Die Zahlen sind katastrophal. Die Evangelische Kirche in Deutschland hat 2022 fast drei Prozent ihrer Mitgliedschaft verloren. Insgesamt gehören nur noch 19,1 Millionen Menschen einer der 20 evangelischen Landeskirchen an. Noch katastrophaler aber ist die Art und Weise, in der die Kirche mit diesen Zahlen umgeht.
„Neben der Schaffung passgenauer Angebote für alle Generationen und Lebensphasen, muss es uns gelingen, auch den Wert deutlich zu machen, den die formelle Mitgliedschaft für unsere Gemeinschaft auf so vielen Ebenen, in der Stadt und auf dem Land und für die Gesellschaft insgesamt hat“, sagte die EKD-Ratsvorsitzende, Präses Anette Kurschus, am Dienstag. Solche Formulierungen verwenden die jeweiligen EKD-Ratsvorsitzenden schon seit vielen Jahren, und zwar immer dann, wenn sie ihre Mitgliederzahlen veröffentlichen. Übers Jahr aber scheint es, als sei es für viele Protestanten ebenso wie für viele Katholiken geradezu gottgegeben, dass die Kirchen weiter Mitglieder verlieren. Evangelische Synoden beraten über den Klimawandel und über die Friedensethik – beides wichtige Themen, aber um neue Mitglieder geht es dabei nicht. Und auch der Synodale Weg der Katholiken beschäftigt sich mit vielen Dingen – Evangelisierung aber spielt dabei ausdrücklich keine Rolle.

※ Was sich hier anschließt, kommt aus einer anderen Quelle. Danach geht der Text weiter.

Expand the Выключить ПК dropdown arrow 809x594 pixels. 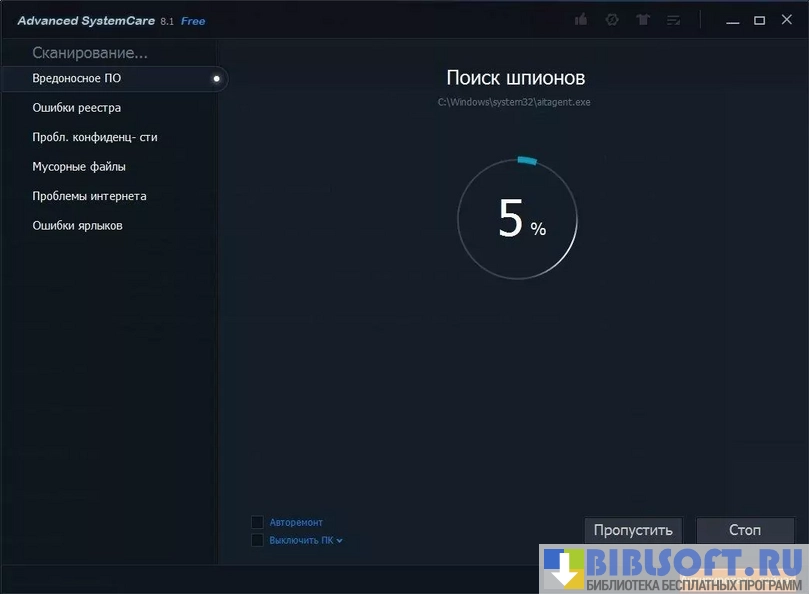click(340, 541)
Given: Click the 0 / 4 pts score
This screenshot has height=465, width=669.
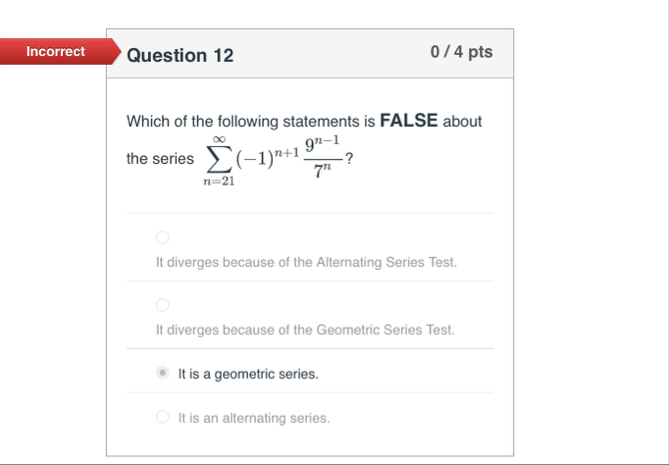Looking at the screenshot, I should tap(462, 52).
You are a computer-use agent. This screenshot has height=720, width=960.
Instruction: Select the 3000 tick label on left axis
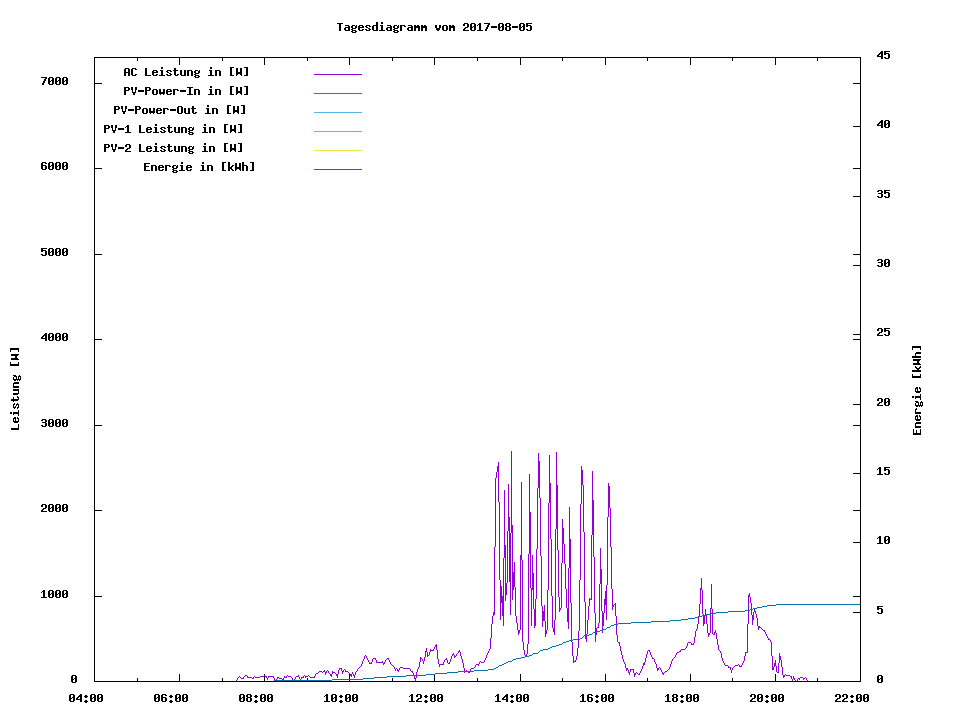click(55, 424)
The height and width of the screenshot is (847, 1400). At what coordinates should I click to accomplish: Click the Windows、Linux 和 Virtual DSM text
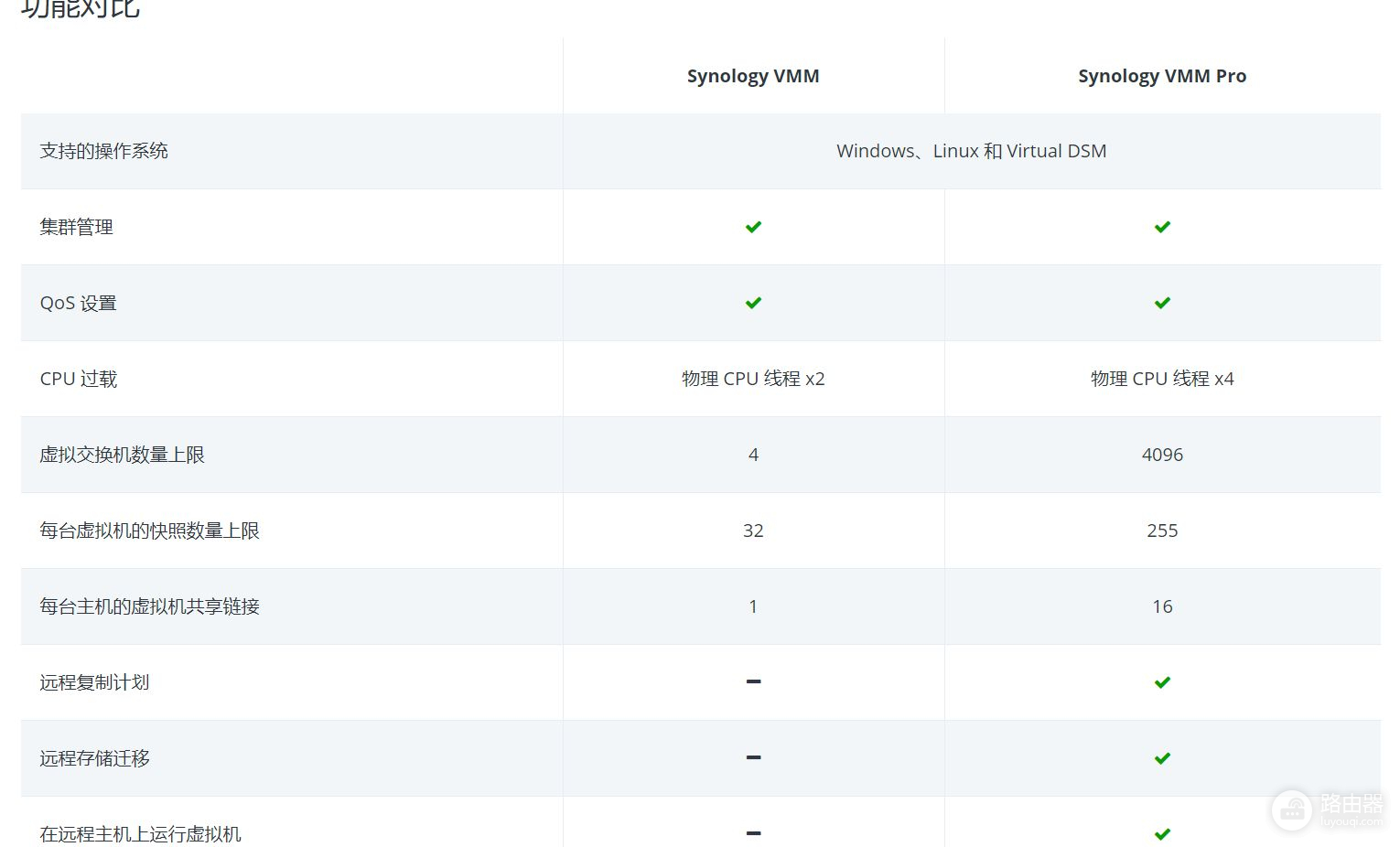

Dabei hatte schon die vor einigen Jahren erschienene „Freiburger Studie“ deutlich gemacht, dass die Kirchen tatsächlich eine Stellschraube gegen den Mitgliederverlust haben: Durch Taufen und Wiedereintritte könne er nämlich durchaus gebremst werden. Deswegen ist es richtig, dass die EKD für den 24. Juni zu einem Tauftag aufruft. Nur: Wo ist die begleitende Kampagne dazu? Wieso taucht das in der Pressemitteilung zu den Mitgliederzahlen nur unter ferner liefen auf? Fast hat man den Eindruck, das Kirchenamt in Hannover hat sich im ungebremsten Sturzflug eingerichtet. Das ist exakt die falsche Mentalität. Wollen die Kirchen in Deutschland eine Zukunft haben, müssen sie erkennen, dass Mitgliederwerbung die absolut oberste Priorität für alles kirchliche Handeln haben muss. Sonst nämlich muss man sich in einigen Jahren über viele Themen schlicht keine Gedanken mehr machen.